Why Hallucinations Still Happen
Understand the root causes of RAG errors and learn to distinguish between 'Creative' and 'Harmful' hallucinations.
Why Hallucinations Still Happen
RAG significantly reduces hallucinations, but it does not eliminate them. To build a reliable system, you must understand why the model still makes things up even when the answer is right in front of it.
The Top 3 Causes of RAG Hallucinations
1. Context Overflow
If you provide 20,000 words of context, the model might "glance over" the specific sentence that answers the query and fall back on its internal training data.
2. Conflicting Documents
If Document A says "2023" and Document B says "2024", the model might invent a third date ("2023.5") or combine them in an incoherent way.
3. Ambiguous Phrasing
If the query is "How do I fix the error?", and the context contains two different errors, the model might mix the "Fix" for Error A with the "Symptoms" of Error B.
Hallucination Types
| Type | Description |
|---|---|
| Intrinsic | The model ignores the context and makes a wild claim. |
| Extrinsic | The model adds details that aren't in the context but are generally true (still bad for "Strict" RAG). |
| Negative Hallucination | The model says "I don't know" even when the answer is in the context. |
The Role of Temperature
A high temperature (e.g., 0.9) makes the model more creative but increases hallucination risk. For RAG, always use a low temperature (0.0 to 0.2).
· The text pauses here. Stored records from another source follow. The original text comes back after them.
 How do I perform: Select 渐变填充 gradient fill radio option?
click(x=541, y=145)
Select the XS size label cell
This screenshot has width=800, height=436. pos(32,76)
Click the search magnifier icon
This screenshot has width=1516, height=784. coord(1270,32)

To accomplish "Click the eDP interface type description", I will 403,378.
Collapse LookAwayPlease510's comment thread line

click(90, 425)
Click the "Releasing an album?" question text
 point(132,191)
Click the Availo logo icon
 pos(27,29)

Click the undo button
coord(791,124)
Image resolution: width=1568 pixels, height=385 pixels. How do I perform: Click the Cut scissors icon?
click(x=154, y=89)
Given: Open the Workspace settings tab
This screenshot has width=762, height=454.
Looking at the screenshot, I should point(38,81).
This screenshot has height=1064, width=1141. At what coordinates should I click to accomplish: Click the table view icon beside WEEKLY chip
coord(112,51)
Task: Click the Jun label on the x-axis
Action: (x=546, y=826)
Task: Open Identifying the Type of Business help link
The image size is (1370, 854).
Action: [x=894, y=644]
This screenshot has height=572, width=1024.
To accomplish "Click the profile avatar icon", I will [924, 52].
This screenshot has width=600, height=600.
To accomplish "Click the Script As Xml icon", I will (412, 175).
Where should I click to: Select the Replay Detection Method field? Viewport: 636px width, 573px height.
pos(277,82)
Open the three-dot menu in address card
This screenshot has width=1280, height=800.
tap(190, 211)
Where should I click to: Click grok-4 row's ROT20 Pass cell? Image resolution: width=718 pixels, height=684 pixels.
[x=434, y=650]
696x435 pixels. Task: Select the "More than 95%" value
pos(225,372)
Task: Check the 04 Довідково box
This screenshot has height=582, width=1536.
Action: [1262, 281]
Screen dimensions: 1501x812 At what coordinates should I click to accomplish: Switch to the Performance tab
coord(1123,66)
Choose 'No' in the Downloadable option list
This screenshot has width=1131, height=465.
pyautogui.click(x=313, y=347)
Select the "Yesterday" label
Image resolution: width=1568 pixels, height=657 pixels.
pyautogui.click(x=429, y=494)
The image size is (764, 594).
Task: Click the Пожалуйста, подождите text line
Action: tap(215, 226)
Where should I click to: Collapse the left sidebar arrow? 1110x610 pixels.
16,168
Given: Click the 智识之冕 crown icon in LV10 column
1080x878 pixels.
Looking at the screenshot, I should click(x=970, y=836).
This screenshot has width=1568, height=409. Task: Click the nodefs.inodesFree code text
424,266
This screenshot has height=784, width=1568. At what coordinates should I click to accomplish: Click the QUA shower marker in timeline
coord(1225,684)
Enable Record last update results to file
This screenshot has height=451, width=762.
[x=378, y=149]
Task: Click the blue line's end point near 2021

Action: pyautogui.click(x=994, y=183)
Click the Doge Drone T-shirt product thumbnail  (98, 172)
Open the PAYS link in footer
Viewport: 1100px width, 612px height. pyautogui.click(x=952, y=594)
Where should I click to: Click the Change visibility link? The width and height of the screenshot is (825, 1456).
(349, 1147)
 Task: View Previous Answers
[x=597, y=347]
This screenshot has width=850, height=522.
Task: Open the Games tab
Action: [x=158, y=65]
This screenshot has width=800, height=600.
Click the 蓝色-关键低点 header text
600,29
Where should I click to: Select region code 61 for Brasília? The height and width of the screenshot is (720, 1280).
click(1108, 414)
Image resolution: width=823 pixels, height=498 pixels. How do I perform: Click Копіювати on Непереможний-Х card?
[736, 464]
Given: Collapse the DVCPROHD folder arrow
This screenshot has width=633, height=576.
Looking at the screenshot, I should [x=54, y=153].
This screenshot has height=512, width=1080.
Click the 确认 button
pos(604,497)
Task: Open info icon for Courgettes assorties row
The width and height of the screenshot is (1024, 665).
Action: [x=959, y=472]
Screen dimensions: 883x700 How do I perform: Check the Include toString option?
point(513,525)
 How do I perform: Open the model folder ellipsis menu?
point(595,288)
Why "Native" Knowledge is the Enemy
If you ask about "The Eiffel Tower," the model already knows a lot about it. It might use its training data instead of your specific PDF guide about the Eiffel Tower.
Exercises
- Give Claude a context about a "Spacecraft" but ask it a question about a "Submarine." Does it try to connect them?
- What is the impact of setting
max_tokenstoo low on hallucination? - Why does "Chain of Thought" prompting (asking the model to "think step by step") reduce hallucinations?